Gerard i Iwona wykorzystują media społecznościowe nie tylko do utrzymywania kontaktu z internautami, ale też do inspirowania innych. Małżonkowie chętnie pokazują, jak aktywnie spędzają czas, a także dzielą się poradami czy rekomendacjami. W ostatnim czasie pojawiły się również wieści dotyczące zdrowia. Seniorzy apelowali do użytkowników o to, by pamiętali o okresowych badaniach. Wszystko przez problemy zdrowotne Gerarda, który musiał przejść operację.
„To był dla nas bardzo trudny czas. Badania wykazały – złośliwy nowotwór płuc. Kiedy usłyszeliśmy tę diagnozę, byliśmy zdruzgotani. W wyniku dalszych badań stwierdzono, że nie ma przerzutów (…). Decyzją konsylium lekarskiego była natychmiastowa operacja usunięcia górnego płata prawego płuca, która miała miejsce 10 marca. Dzięki właściwej opiece medycznej i szybkiej mojej decyzji dzisiaj znowu mogę cieszyć się życiem i powrotem do pełnej sprawności. Badajcie się profilaktycznie, bo wczesne wykrycie choroby ratuje życie” – apelował początkiem kwietnia Makosz.
Dziś Gerard powraca do pełni sił. Wraz z ukochaną planują już wakacje, które będą pełne rodzinnych oraz przyjacielskich spotkań. Pojawił się również plan zagranicznych podróży.
„Sanatorium miłości”. Iwona Mazurkiewicz i Gerard Makosz o wakacjach i oszczędzaniu
W rozmowie z „Show News” para wyznała, że przed nimi m.in. podróż do Szwajcarii oraz planowanie wyjazdu w cieplejsze rejony świata: punktami zaznaczonymi na mapie są Turcja i Hiszpania.

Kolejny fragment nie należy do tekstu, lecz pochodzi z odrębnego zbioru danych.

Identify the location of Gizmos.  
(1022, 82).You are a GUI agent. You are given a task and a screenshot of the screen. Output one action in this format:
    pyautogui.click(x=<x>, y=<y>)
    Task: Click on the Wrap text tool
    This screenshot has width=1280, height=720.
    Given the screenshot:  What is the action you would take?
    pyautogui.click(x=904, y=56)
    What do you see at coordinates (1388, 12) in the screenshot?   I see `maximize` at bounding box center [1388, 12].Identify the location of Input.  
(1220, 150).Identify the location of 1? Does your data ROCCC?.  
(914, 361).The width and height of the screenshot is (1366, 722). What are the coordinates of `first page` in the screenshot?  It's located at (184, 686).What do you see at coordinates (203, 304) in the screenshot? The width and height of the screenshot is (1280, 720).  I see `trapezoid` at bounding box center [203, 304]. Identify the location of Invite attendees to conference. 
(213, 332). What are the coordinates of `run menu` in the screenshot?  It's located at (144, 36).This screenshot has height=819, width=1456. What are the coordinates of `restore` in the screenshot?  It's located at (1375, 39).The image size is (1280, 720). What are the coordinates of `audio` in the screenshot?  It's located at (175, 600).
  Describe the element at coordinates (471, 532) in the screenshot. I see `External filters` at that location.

Kuracjusze podzielili się również swoim patentem na oszczędzanie, dzięki któremu później mogą pozwolić sobie na zagraniczne eskapady:
Wiadomo, że każdy sam dysponuje swoim budżetem, tak jak chce, bo każdy ma swoje priorytety w życiu. Naszym są zdrowie, dom, rodzina i podróżowanie. Dlatego staramy się przeznaczyć pieniądze na podróże, a na co dzień nieco przyoszczędzić w wydatkach.
„(…) Chociaż zdarza się nam wybrać na dobry obiad, z reguły zjadamy posiłki w domu, starając się gotować smacznie, zdrowo i niekoniecznie drogo. Dodatkowo oszczędzam na kosmetykach, na które wydaje minimalne pieniądze. Kupuję w sklepie zielarskim np. masło shea, stosując go jako krem, który nie tylko doskonale nawilża, natłuszcza i odżywia, bo jest produktem w pełni naturalnym, ale jest też w bardzo tani. Toniki robię sama np. z liści laurowych, w których znajduje się skarbnica środków odżywczych. Poza tym, poza oszczędnościami, zawsze można sobie dorobić do budżetu (…)”.
A jakie są wasze pomysły na podreperowanie domowego budżetu?